Thread: Fastest char datatype

Fastest char datatype

From
Robert James
Date:
I'm storing a lot of words in a database.  What's the fastest format for finding them? I'm going to be doing a lot of WHERE w LIKE 'marsh%' and WHERE w IN ('m', 'ma').  All characters are lowercase a-z, no punctuation, no other alphabets.  By default I'm using varchar in utf-8 encoding, but was wondering if I could specificy something else (perhaps 7bit ascii, perhaps lowercase only) that would speed things up even further.

Re: Fastest char datatype

From
Peter Eisentraut
Date:
On Monday 20 July 2009 04:46:53 Robert James wrote:
> I'm storing a lot of words in a database.  What's the fastest format for
> finding them? I'm going to be doing a lot of WHERE w LIKE 'marsh%' and
> WHERE w IN ('m', 'ma').  All characters are lowercase a-z, no punctuation,
> no other alphabets.  By default I'm using varchar in utf-8 encoding, but
> was wondering if I could specificy something else (perhaps 7bit ascii,
> perhaps lowercase only) that would speed things up even further.
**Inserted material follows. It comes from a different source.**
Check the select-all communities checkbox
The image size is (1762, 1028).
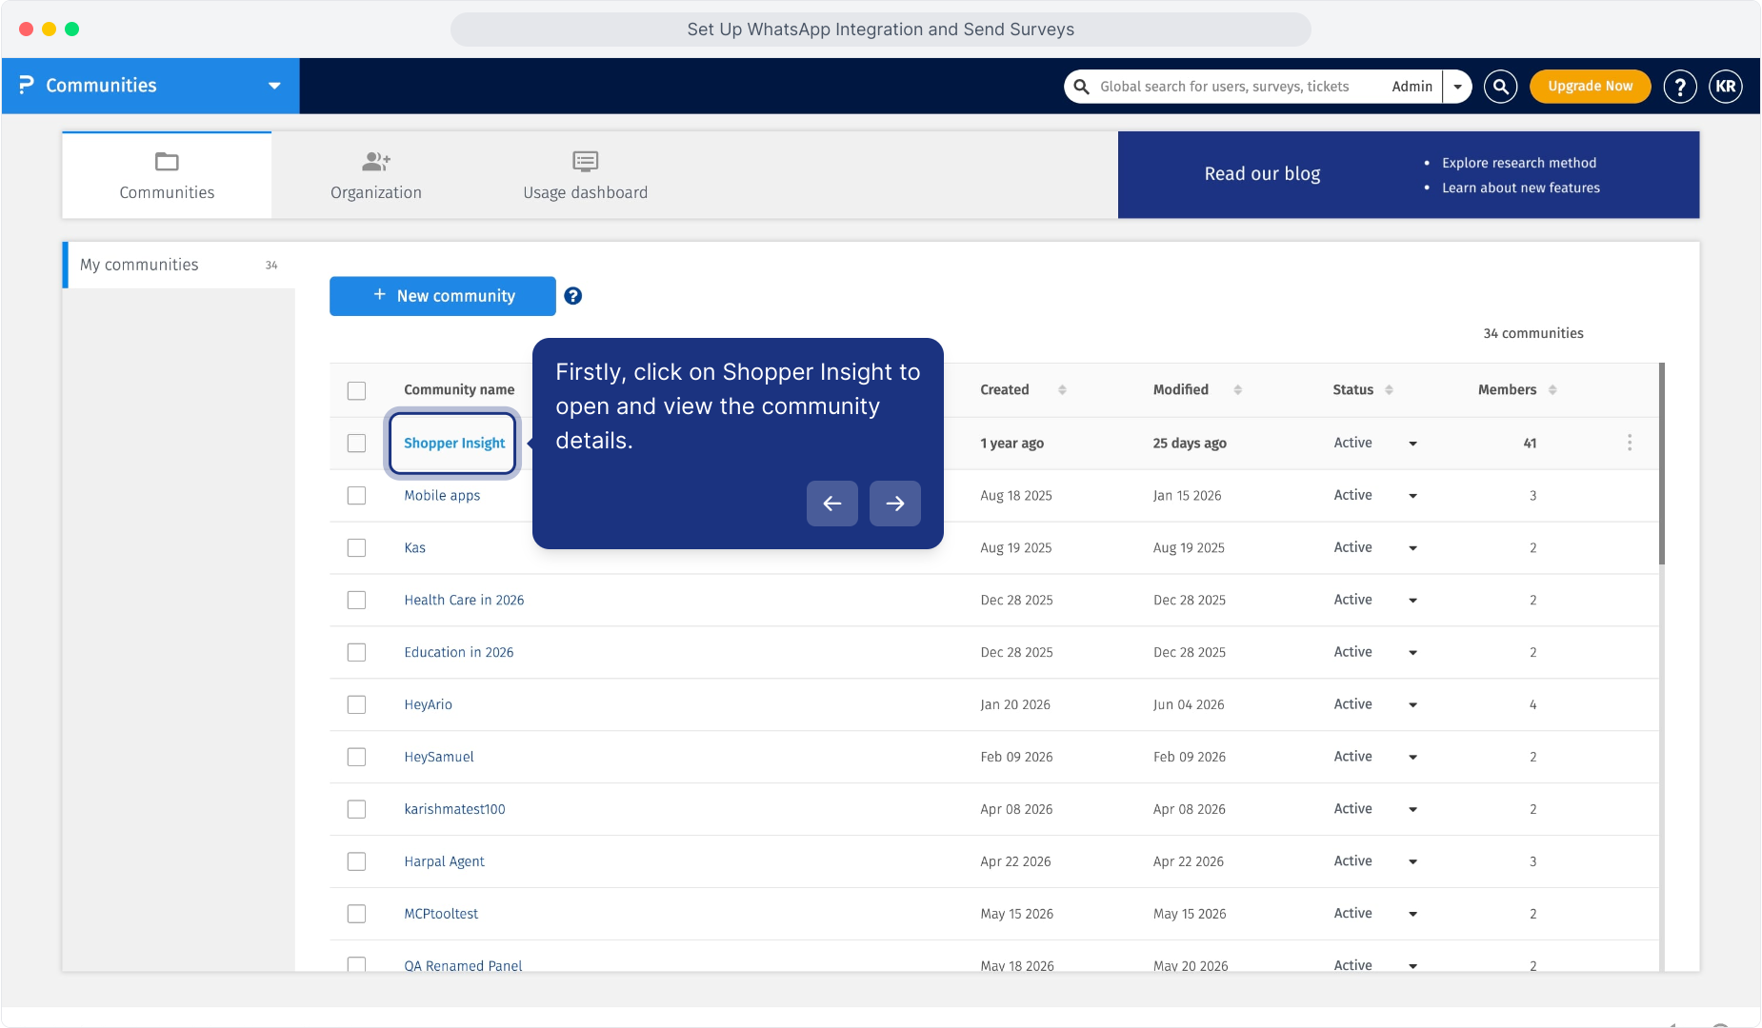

If your data is only lowercase a-z, as you say, then the binary representation
will be the same in all server-side encodings, because they are all supersets
of ASCII.

These concerns will likely be dominated by the question of proper indexing and
caching anyway.

Re: Fastest char datatype

From
Robert James
Date:
Is there a way to use a more compact encoding? I only need 4 bits per char - that would certainly help caching.  (I have indexes tuned very well, already).
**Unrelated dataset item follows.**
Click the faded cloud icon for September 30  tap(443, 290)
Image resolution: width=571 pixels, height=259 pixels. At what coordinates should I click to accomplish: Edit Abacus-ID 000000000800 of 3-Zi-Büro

On Mon, Jul 20, 2009 at 2:02 AM, Peter Eisentraut <peter_e@gmx.net> wrote:
On Monday 20 July 2009 04:46:53 Robert James wrote:
> I'm storing a lot of words in a database.  What's the fastest format for
> finding them? I'm going to be doing a lot of WHERE w LIKE 'marsh%' and
> WHERE w IN ('m', 'ma').  All characters are lowercase a-z, no punctuation,
> no other alphabets.  By default I'm using varchar in utf-8 encoding, but
> was wondering if I could specificy something else (perhaps 7bit ascii,
> perhaps lowercase only) that would speed things up even further.

If your data is only lowercase a-z, as you say, then the binary representation
will be the same in all server-side encodings, because they are all supersets
of ASCII.

Re: Fastest char datatype

From
Merlin Moncure
Date:
On Sun, Jul 19, 2009 at 9:46 PM, Robert James<srobertjames@gmail.com> wrote:
> I'm storing a lot of words in a database.  What's the fastest format for
> finding them? I'm going to be doing a lot of WHERE w LIKE 'marsh%' and WHERE
> w IN ('m', 'ma').  All characters are lowercase a-z, no punctuation, no
> other alphabets.  By default I'm using varchar in utf-8 encoding, but was
> wondering if I could specificy something else (perhaps 7bit ascii, perhaps
> lowercase only) that would speed things up even further.

All the charater types are basically the same except for char(n) which
pads out the string on disk.  Reading downthread, [a-z] needs more
than 4 bits (4 bits could only represent 16 characters).   5 bits is a
very awkward number in computing, which may explain why this type of
encoding is rarely done.  Coming from the 'cobol' world, where there
were all kinds of zany bit compressed encodings, I can tell you that
the trend is definitely in the other direction...standard data layouts
coupled with well known algorithms.

Any type of simple bitwise encoding that would get you any space
benefit would mean converting your text fields to bytea.  This would
mean that any place you needed to deal with your text field as text
would require running your data through a decoder function...you would
encode going into the field and decode going out...ugh.

Better would be to use a functional index:
create index foo_idx on foo(compactify(myfield));

If you don't need index ordering, then you could swap a hash function
for compactify and have it return type 'int'.  This should give the
best possible performance (probably better than the built in hash
index).  You would probably only see a useful benefit if your average
string length was well over 10 characters though.  In the end though,
I bet you're best off using a vanilla text field/index unless you
expect your table to get really huge.  PostgreSQL's btree
implementation is really quite amazing.